Wednesday, February 28, 2018

a zinger of a signal

The KFC apology ad from last week was interesting from a few standpoints. Most obviously it was a cute creative execution. Deftly reworking KFC into FCK and the almost Gossage-esque copy.

Secondly, there's the pratfall effect. Brands are fallible, so if a brand is open about its failings and can admit to the odd weakness it's a tangible demonstration of a degree of honesty and, therefore, makes other claims a bit more more believable.

But on a more basic level the choice of media in which to deliver the apology is worthy of comment.

KFC took out full page press ads in the Metro and Sun newspapers.

Why is that significant?

The Handicap Principle is a hypothesis originally proposed in 1975 by Israeli biologist Amotz Zahavi to explain how evolution may lead to 'honest' or reliable signaling between animals which have an obvious motivation to bluff or deceive each other.

Zahavi describes how - in order to be effective - signals must be:

1. Reliable

2. And in order to be reliable, signals have to be costly.

It’s an elegant idea: waste makes sense - ‘Conspicuous’ waste in particular.

In my recent book I make several references to The Handicap Principal, here's one excerpt:

‘By wasting [conspicuously], one proves conclusively that one has enough assets to waste and more. The investment - the waste itself - is just what makes the advertisement reliable.’

Psychologists will tell you that humans are pretty good intuitive biologists.

We have innate abilities to be able to identify the kinds of plants that are safe to eat, or animals that are likely to be predators or venomous.

We are also pretty good intuitive psychologists. We can identify what others are thinking and feeling, or what kind of mood they are in with very few cues.

I’d also argue that people are pretty good intuitive media strategists.

We don’t know how much a full-page ad in the broadsheet newspaper costs, exactly. But we do know that it was pretty damn expensive.

We don’t know exactly how much that retargeting banner ad costs but we know that it’s pretty cheap.

Likewise, we can easily and intuitively detect high or low production values that reflect the level of economic investment in any piece of communications. All these indicators are signals.

The kinds of signals that carry an implicit sense of ‘cost’ on behalf of the signaler can be trusted, to a degree.

The signaler has put their money where their mouth is'.

For this reason The KFC apology can be 'trusted' to a degree. It's the extravagance of the gesture that contributes to advertising effectiveness by increasing credibility.

That's the Colonel's secret recipe.

It's not data-driven, there's no surveillance-fed algorithms, no targeting or tracking or data-leakage, it needs not know anything at all of it's audience.

It's just a big, juicy, costly, zinger of a signal.


My book 'Where Did It All Go Wrong? Adventures at the Dunning-Kruger Peak Of Advertising' is out now on Amazon worldwide and from other discerning booksellers.

Thursday, February 15, 2018

everything changes. everything stays the same

'The Renaissance (1350–1600) produced favorable conditions for charlatans.

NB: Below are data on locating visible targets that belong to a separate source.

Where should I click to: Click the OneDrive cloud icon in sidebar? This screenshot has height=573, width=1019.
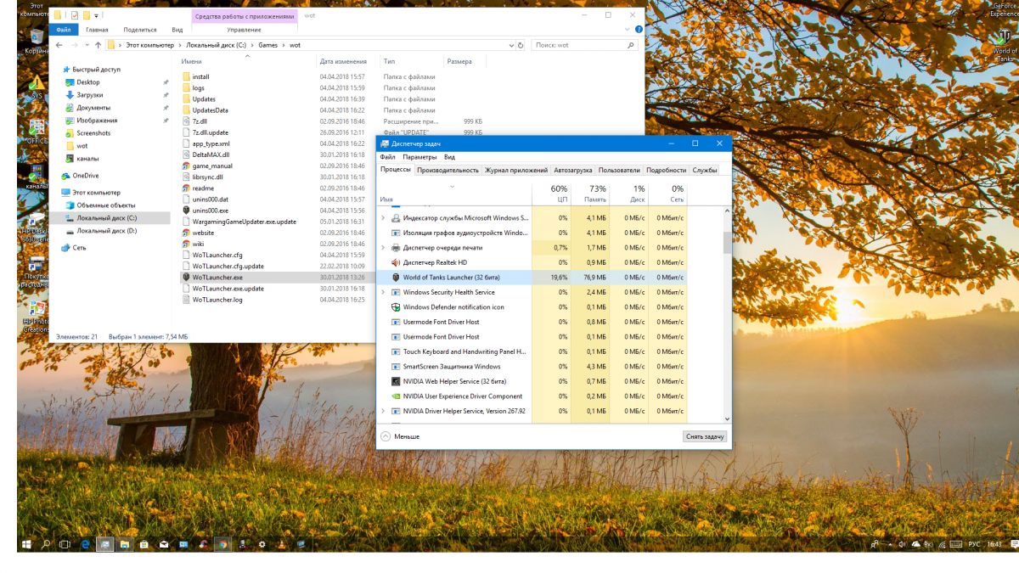65,176
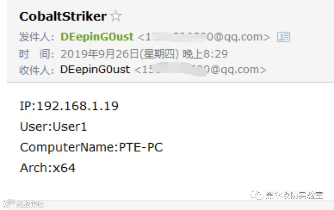Star the CobaltStriker email

coord(116,15)
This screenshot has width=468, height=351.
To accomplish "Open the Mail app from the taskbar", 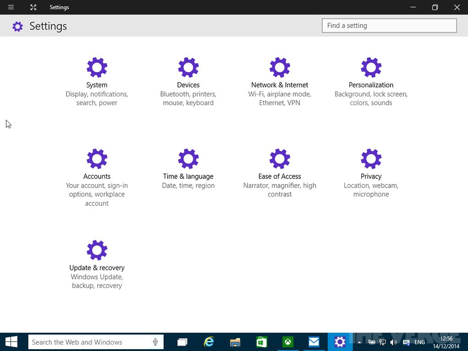I will point(314,342).
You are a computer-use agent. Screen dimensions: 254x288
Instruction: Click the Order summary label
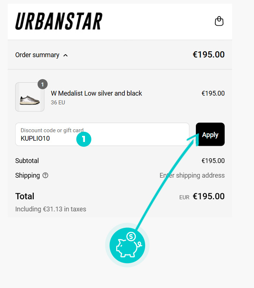37,55
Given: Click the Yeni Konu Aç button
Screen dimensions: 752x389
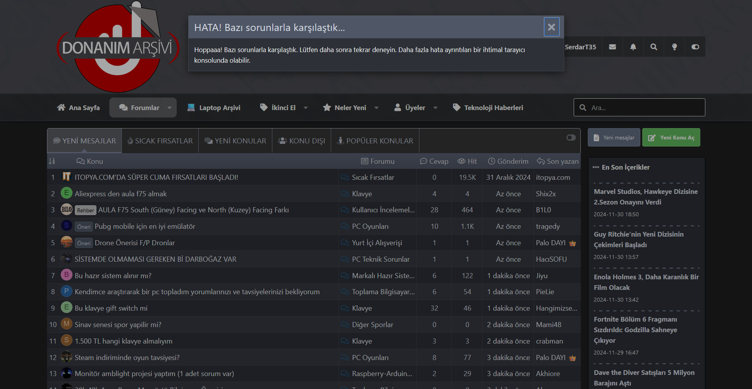Looking at the screenshot, I should (x=671, y=138).
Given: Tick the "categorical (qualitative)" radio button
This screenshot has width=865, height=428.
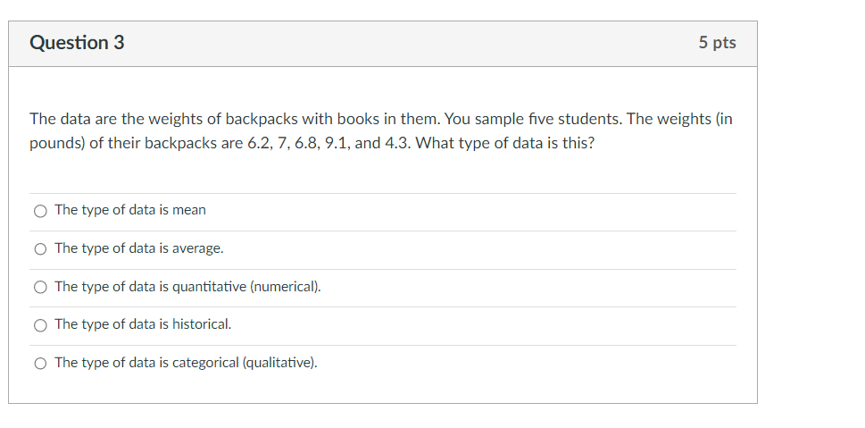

Old ways of thinking were cast aside, and it seemed that anything was possible.

A semiliterate village dweller might have been aware of a new discovery, but he or she was probably not sufficiently educated to distinguish fact from fiction. Charlatans could not have flourished without the support of a willing, naïve audience.

The extraordinary power of impostors is therefore only to be understood after a consideration of the minds and circumstances of their gullible victims, the crowds who sought them out, half convinced before a word was spoken.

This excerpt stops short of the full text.